心电(ECG)自动分类技术是心律不齐的一种重要辅助诊断手段.为提高动态心电异常心拍提取的准确率,提出一种基于Inception模块的CNN-BiLSTM房颤检测与心拍分类算法.首先将ECG信号分割成采样长度为1 000个采样点的心拍片段,然后利用Inception模块提取3种不同尺度的心电特征,再通过4层一维卷积神经网络(CNN)和两层双向长短期记忆神经网络(BiLSTM)来进一步提取心电特征,最后使用一层全连接网络和softmax函数实现降维和心拍分类.为了进一步提高分类准确率,采用小波降噪技术对原始ECG进行降噪.实验采用PhysioNet/Computing in Cardiology Challenge 2017数据库提供的数据,预处理后选取60 000个心拍样本进行分类,并以准确率(Acc)和F1分数(F1-score)作为评判标准来评价模型性能.实验结果表明,所建立的模型针对3类心拍(正常、房颤、其它)的分类Acc为91.38%,F1-score为91.27%,比仅使用CNN-BiLSTM组合模型(Acc为86.61%,F1-score为86.68%)分别提高了 4.77%和4.59%.因此,所提出的基于Inception模块的CNN-BiLSTM房颤检测与心拍分类算法比CNN-BiLSTM的组合模型有更好的分类效果.

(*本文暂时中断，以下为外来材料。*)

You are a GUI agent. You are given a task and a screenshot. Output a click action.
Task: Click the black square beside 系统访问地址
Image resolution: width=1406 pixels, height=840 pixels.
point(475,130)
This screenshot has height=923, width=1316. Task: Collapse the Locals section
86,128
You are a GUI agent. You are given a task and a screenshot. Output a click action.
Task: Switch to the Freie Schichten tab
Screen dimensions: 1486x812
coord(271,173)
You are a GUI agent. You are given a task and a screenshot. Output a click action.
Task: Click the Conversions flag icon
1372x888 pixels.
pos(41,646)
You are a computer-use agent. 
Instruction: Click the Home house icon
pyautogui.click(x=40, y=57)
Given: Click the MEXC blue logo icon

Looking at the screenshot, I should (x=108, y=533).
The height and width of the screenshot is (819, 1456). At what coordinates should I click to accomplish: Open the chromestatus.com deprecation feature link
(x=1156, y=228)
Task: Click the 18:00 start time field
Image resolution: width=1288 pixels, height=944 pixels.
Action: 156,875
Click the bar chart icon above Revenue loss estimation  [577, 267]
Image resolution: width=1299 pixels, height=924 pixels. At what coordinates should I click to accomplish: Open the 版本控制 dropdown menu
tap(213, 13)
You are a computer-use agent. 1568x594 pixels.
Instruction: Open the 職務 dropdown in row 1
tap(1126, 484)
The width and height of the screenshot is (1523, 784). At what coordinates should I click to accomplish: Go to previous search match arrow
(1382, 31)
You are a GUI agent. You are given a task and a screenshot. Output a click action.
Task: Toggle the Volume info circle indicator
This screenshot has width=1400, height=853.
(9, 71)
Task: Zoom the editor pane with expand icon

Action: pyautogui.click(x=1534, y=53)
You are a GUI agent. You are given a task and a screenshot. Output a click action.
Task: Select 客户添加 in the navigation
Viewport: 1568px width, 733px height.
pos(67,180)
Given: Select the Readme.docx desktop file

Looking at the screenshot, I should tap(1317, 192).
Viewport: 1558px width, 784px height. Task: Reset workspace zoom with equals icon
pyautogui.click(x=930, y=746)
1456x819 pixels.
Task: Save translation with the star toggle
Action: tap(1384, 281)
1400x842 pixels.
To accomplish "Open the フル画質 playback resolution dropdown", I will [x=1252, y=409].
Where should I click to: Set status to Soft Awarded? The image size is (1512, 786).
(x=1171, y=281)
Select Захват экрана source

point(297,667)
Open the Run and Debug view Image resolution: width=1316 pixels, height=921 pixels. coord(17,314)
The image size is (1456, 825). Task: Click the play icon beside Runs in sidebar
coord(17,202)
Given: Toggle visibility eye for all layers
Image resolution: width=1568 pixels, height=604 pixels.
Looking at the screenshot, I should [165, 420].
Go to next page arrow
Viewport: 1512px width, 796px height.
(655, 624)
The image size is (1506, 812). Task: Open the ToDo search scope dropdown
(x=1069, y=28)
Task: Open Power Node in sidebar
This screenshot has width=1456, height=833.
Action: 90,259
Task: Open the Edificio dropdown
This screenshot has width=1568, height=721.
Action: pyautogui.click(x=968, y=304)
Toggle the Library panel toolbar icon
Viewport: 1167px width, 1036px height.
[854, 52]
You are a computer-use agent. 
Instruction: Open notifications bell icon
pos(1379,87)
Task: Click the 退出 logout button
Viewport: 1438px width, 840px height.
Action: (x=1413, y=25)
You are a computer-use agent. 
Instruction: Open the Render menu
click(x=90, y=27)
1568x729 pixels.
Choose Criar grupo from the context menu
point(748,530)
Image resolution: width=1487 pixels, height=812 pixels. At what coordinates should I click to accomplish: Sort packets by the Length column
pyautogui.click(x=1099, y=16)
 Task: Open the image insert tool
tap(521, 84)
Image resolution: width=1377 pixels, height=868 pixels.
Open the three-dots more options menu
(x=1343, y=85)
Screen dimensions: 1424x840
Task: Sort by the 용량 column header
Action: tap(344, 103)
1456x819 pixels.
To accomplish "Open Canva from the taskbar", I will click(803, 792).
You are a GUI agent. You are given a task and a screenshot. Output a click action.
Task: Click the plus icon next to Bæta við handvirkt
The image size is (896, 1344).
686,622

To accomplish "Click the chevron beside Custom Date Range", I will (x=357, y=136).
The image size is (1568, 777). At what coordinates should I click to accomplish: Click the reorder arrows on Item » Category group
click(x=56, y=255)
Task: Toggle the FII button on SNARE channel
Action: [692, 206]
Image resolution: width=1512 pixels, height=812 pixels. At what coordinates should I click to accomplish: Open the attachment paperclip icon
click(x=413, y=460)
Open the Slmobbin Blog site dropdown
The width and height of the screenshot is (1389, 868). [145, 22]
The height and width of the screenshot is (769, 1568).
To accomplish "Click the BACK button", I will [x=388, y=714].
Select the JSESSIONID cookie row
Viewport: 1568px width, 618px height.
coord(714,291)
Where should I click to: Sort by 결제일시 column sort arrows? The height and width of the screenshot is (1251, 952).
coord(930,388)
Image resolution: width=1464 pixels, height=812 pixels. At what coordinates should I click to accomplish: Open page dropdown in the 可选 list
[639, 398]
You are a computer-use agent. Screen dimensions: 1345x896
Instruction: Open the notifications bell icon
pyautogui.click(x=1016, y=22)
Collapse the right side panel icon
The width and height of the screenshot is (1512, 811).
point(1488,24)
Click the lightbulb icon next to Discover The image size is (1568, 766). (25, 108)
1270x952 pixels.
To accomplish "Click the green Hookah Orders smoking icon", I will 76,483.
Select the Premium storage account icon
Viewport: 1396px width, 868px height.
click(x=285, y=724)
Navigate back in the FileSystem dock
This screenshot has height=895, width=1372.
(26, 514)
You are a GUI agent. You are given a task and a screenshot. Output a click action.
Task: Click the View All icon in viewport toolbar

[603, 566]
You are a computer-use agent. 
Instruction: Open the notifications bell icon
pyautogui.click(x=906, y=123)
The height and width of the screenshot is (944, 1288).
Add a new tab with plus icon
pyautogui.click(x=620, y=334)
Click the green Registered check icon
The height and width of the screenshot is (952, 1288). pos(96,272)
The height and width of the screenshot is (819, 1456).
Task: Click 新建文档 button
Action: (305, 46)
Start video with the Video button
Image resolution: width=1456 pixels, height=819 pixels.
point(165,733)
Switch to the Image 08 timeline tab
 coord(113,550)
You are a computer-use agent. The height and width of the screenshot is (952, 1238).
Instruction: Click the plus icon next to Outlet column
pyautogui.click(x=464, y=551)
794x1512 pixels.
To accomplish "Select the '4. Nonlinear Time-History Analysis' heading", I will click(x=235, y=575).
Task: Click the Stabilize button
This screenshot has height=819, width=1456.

Atrial Fibrillation Detection and ECG Heartbeat Classification Algorithm Based on Inception Module and CNN-BiLSTM
Automatic ECG classification technology is an important auxiliary diagnostic method for arrhythmia.In order to improve the accuracy of abnormal dynamic ECG heartbeat extraction,an ECG beat classification algorithm based on Inception module and CNN-BiLSTM was proposed in this paper.First,the ECG signal was divided into heartbeat segments with the length of 1000 sampling points.Next,3 different scales heartbeats were extracted by using the Inception module.The ECG features were further extracted through a 4-layer one-dimensional convolutional neural network(CNN)and a 2-layer bidirectional long short-term memory neural network(BiLSTM).At last,a 1-layer fully connected network and a softmax function were used to reduce the dimension of feature and classify the heartbeat.To improve the classification accuracy,a wavelet denoising technique was used to reduce the noise of the raw data.The data provided by the PhysioNet/Computing in Cardiology Challenge 2017 database were used in experiments.After preprocessed,60,000 heartbeat samples were selected for classification,and the accuracy(Acc)and F1 score(F1-score)were used as the main evaluation criteria to evaluate the performance of the model.Results showed that the established model had an Acc of 91.38%for the three types of heartbeats(normal,atrial fibrillation,and others)and F1-score was 91.27%,which was 4.77%and 4.59%higher than that of the combined model using only CNN-BiLSTM(Acc of 86.61%,F1-score of 86.68%),respectively.In conclusion,the proposed CNN-BiLSTM atrial fibrillation detection and ECG beat classification algorithm based on the Inception module has a better classification efficacy than the CNN-BiLSTM combined model.